Bulk RNA-seq of adult pig and rat central canal–associated spinal cord cells

Bulk RNA sequencing was performed on central canal–associated spinal cord cells isolated from adult pig (Sus scrofa) and rat (Rattus norvegicus) spinal cords and expanded under ex vivo culture conditions. Libraries were sequenced on the Illumina NovaSeq 6000 platform using 150 bp single-end reads. Transcript abundances were quantified using Salmon (v1.x) against species-specific reference transcriptomes (pig: ss11; rat: rn6). This dataset enables cross-species analysis of transcriptional programs associated with proliferative activation and progenitor-associated states in the mammalian spinal cord. Overall design: Central canal–associated regions were microdissected from adult pig and rat spinal cords. Cells were expanded as adherent cultures under defined serum-free conditions. Total RNA was extracted and strand-specific poly(A)+ libraries were prepared using the Illumina TruSeq Stranded mRNA workflow. Libraries were sequenced on an Illumina NovaSeq 6000 (150 bp, single-end). Transcript quantification was performed with Salmon (v1.x) using ENSEMBL/ENCODE v104 transcript annotations. Raw FASTQ files and per-sample transcript-level quantifications (quant.sf) are provided.

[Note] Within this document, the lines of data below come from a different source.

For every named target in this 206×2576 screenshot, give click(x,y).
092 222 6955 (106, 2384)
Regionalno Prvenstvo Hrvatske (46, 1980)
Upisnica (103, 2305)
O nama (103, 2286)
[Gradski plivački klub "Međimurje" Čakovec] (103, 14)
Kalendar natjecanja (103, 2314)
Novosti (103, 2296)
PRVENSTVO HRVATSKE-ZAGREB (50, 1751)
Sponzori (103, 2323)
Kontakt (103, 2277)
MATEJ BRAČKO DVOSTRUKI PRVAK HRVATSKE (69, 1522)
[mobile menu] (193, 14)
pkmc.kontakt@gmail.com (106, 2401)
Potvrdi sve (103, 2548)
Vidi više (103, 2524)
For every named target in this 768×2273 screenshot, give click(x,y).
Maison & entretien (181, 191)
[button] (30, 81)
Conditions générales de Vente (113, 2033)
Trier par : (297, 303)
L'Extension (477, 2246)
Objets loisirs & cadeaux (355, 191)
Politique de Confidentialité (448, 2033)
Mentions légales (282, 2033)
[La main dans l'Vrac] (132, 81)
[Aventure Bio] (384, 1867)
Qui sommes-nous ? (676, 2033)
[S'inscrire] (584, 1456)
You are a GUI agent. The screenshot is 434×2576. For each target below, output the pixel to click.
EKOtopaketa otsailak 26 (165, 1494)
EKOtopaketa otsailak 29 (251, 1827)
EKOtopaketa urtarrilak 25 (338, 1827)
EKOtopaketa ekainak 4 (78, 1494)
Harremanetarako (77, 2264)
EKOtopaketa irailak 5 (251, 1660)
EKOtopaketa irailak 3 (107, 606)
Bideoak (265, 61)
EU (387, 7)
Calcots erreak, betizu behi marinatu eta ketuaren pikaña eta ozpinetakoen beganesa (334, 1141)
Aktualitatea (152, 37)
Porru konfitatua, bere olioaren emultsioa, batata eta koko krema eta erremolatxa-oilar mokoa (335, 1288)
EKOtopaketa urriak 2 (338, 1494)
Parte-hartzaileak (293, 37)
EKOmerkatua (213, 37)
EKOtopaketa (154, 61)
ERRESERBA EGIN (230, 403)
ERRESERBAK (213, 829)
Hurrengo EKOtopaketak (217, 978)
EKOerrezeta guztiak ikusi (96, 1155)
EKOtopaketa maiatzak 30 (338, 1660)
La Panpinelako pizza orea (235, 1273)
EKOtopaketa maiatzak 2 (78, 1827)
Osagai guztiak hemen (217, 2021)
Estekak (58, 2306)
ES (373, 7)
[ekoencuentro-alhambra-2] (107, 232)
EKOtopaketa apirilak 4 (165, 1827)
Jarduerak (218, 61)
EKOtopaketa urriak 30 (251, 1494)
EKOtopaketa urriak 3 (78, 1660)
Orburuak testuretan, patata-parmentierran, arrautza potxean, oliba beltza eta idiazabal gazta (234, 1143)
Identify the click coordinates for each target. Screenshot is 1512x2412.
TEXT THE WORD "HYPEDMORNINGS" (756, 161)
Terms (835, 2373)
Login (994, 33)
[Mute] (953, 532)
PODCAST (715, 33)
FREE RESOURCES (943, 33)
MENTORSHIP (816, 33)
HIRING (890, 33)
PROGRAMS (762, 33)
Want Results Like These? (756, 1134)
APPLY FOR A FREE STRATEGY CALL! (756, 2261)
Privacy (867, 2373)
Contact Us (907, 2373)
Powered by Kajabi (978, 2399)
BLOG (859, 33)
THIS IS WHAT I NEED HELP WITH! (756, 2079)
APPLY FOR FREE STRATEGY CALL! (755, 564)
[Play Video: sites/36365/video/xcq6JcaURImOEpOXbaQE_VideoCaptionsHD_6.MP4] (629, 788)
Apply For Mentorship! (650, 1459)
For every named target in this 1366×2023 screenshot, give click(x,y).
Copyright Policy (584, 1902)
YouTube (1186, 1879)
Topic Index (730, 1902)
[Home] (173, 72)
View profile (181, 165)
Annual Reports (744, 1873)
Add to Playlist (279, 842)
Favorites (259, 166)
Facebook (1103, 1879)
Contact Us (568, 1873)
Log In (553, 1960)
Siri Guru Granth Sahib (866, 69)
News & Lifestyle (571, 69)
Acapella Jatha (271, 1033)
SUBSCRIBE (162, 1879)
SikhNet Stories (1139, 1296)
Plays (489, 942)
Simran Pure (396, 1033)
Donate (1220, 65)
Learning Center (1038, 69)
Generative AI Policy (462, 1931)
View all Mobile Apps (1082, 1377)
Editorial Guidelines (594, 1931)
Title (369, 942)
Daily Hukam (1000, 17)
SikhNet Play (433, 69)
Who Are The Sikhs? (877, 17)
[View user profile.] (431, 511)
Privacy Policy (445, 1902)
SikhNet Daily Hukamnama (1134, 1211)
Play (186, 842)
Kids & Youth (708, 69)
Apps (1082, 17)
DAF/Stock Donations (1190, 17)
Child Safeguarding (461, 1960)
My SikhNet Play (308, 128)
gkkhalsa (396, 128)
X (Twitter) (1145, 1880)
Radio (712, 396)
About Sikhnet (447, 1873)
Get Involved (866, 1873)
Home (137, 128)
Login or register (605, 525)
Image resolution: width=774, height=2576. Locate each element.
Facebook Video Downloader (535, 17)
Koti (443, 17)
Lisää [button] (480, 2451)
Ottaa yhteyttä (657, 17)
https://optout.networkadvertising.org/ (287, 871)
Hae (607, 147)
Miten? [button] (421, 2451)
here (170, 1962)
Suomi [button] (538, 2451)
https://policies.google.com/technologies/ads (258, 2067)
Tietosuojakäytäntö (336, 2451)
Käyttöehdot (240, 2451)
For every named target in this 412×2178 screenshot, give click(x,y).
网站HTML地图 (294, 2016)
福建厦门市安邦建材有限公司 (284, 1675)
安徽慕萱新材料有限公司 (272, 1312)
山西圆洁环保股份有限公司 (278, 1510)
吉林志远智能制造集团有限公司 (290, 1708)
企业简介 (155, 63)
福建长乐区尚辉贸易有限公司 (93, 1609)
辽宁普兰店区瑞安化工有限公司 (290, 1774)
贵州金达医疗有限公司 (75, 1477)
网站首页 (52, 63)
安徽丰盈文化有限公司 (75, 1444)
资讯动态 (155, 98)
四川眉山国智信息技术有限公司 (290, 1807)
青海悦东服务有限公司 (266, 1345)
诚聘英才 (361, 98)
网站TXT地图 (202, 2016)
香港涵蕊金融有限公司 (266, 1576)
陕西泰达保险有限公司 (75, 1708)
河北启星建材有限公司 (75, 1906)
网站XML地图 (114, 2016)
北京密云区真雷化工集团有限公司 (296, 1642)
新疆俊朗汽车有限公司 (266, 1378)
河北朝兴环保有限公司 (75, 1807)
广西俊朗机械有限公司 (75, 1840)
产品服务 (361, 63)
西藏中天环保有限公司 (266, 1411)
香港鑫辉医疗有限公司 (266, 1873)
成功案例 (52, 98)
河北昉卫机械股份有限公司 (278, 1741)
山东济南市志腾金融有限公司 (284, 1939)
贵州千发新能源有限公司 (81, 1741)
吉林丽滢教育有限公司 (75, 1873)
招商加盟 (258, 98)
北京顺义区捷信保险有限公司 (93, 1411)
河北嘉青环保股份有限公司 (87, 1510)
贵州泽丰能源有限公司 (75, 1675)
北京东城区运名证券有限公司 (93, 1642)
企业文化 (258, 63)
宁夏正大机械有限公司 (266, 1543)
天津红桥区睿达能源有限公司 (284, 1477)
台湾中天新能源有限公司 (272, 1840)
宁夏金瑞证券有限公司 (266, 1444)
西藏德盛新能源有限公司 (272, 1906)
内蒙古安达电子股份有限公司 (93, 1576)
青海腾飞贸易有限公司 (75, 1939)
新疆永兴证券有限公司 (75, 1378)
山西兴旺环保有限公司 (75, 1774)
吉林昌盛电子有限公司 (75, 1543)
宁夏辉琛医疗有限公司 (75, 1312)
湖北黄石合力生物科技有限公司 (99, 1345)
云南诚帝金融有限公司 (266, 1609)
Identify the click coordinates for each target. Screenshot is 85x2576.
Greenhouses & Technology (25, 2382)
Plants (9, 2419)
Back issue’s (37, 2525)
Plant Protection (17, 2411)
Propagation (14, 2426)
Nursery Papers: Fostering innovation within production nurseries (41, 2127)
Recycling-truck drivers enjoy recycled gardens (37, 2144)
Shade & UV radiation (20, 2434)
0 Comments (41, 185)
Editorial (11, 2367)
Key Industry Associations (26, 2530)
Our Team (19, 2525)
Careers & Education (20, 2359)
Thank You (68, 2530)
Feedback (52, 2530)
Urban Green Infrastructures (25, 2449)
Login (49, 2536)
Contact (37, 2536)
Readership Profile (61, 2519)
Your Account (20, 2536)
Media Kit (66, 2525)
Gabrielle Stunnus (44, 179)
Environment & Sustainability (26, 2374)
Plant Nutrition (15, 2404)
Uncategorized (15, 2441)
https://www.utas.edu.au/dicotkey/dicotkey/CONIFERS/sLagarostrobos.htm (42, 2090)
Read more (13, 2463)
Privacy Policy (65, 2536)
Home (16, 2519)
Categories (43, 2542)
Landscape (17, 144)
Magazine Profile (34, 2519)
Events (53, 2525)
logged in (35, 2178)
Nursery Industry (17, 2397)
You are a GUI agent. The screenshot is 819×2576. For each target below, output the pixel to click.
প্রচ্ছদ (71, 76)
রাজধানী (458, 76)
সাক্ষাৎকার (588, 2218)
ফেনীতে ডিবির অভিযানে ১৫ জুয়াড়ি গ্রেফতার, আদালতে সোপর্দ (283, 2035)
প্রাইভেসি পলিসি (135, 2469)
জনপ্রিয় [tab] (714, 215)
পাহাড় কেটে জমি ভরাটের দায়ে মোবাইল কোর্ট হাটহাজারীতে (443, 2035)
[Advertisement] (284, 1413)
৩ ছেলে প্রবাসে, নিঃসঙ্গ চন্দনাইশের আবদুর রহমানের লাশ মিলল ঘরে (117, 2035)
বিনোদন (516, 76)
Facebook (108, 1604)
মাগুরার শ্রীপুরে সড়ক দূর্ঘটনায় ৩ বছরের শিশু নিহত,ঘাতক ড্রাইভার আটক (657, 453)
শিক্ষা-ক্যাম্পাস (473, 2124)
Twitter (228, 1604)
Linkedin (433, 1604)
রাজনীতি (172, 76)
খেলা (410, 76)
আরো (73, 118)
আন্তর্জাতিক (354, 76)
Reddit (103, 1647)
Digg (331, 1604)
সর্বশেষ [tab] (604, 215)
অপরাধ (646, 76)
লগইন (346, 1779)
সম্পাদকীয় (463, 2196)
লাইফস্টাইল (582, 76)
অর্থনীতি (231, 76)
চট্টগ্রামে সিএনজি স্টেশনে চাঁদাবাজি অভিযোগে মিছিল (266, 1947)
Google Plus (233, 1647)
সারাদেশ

本数据集针对从成年猪（家猪，*Sus scrofa*）和大鼠（褐家鼠，*Rattus norvegicus*）脊髓中分离并经体外（ex vivo）培养扩增的中央管相关脊髓细胞开展了批量RNA测序（Bulk RNA sequencing）。测序文库在Illumina NovaSeq 6000测序平台上以150 bp单端读长进行测序。转录本丰度使用Salmon（v1.x），针对物种特异性参考转录组进行定量，其中猪参考转录组版本为ss11，大鼠为rn6。本数据集可用于开展哺乳动物脊髓中与增殖激活及祖细胞相关状态相关的转录程序的跨物种分析。 整体实验设计： 从成年猪和大鼠脊髓中显微切割获取中央管相关区域；将细胞在限定的无血清培养条件下以贴壁培养方式进行扩增。提取总RNA，并采用Illumina TruSeq Stranded mRNA建库流程制备链特异性poly(A)+富集文库。测序文库在Illumina NovaSeq 6000平台上以150 bp单端读长完成测序。转录本定量采用Salmon（v1.x），并使用ENSEMBL/ENCODE v104版本的转录本注释信息。本数据集提供原始FASTQ文件及每个样本的转录本水平定量结果（quant.sf）。